Spiritualism (movement)


Spiritualism is a social religious movement popular in the nineteenth and early twentieth centuries, according to which an individual's awareness persists after death and may be contacted by the living. The afterlife, or the "spirit world", is seen by spiritualists not as a static place, but as one in which spirits continue to interact and evolve. These two beliefs—that contact with spirits is possible, and that spirits are more advanced than humans—lead spiritualists to the belief that spirits are capable of advising the living on moral and ethical issues and the nature of God. Some spiritualists follow "spirit guides"—specific spirits relied upon for spiritual direction.
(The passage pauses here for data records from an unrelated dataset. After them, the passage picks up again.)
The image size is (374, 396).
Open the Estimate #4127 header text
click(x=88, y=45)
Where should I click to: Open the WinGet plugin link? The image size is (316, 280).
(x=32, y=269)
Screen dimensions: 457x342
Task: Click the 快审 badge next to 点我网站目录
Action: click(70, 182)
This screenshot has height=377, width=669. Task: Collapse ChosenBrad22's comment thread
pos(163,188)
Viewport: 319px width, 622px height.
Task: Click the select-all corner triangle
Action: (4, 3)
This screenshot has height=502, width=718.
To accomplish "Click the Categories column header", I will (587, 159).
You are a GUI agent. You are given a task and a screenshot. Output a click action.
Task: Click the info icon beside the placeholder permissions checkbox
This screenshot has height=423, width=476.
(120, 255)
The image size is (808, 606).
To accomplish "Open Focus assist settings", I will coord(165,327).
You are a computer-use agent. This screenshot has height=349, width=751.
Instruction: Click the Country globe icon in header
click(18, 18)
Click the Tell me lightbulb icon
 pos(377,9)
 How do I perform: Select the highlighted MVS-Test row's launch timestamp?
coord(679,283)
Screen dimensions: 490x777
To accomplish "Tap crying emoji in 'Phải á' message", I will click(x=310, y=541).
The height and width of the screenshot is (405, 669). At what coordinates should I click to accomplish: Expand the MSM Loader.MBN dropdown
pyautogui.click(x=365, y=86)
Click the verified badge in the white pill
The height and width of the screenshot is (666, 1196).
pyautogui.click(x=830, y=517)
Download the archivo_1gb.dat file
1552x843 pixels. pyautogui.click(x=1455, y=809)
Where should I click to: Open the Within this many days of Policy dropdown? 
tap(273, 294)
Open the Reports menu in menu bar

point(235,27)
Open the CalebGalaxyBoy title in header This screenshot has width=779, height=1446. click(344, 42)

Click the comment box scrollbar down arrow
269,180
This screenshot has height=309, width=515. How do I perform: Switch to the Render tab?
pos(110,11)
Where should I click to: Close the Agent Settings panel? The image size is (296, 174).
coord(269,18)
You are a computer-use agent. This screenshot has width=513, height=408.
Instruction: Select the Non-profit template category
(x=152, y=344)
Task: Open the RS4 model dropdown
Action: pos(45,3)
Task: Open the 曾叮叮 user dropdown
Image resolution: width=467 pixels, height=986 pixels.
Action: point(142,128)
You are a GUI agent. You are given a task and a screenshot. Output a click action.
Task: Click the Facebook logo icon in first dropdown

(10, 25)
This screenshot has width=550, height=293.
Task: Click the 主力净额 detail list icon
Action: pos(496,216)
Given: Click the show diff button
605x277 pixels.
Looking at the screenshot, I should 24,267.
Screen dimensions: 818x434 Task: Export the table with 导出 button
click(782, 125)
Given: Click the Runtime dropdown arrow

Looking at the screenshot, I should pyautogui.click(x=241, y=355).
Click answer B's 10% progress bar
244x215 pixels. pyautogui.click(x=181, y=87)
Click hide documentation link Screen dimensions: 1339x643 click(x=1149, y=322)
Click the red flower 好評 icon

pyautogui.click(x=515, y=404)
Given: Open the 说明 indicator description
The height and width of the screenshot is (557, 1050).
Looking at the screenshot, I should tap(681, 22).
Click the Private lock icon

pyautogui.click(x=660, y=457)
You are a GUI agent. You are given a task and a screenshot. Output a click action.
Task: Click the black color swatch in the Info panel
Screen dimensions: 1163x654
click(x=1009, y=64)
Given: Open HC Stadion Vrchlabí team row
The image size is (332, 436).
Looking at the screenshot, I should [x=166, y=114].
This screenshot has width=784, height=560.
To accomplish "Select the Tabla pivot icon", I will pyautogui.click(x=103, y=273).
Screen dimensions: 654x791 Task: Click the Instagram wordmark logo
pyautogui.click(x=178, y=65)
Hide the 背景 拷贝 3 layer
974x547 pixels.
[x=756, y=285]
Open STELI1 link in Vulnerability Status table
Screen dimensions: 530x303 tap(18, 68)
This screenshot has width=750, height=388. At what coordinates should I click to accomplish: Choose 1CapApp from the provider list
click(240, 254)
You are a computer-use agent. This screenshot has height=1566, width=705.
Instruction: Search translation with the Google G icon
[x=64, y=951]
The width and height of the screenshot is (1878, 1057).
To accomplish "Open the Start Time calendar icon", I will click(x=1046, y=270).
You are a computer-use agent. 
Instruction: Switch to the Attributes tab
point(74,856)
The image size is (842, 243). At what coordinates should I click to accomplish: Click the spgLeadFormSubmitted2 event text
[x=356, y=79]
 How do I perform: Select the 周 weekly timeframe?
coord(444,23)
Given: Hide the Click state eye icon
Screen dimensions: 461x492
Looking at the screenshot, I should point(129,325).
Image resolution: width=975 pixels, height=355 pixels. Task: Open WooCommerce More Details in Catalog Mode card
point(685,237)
Emanuel Swedenborg has some claim to be the father of spiritualism. The movement developed and reached its largest following from the 1840s to the 1920s, especially in English-speaking countries. It flourished for a half century without canonical texts or formal organization, attaining cohesion through periodicals, tours by trance lecturers, camp meetings, and the missionary activities of accomplished mediums. Many prominent spiritualists were women, and like most spiritualists, supported causes such as the abolition of slavery and women's suffrage. By the late 1880s the credibility of the informal movement had weakened due to accusations of fraud perpetrated by mediums, and formal spiritualist organizations began to appear. Spiritualism is currently practiced primarily through various denominational spiritualist churches in the U.S., Canada and the United Kingdom.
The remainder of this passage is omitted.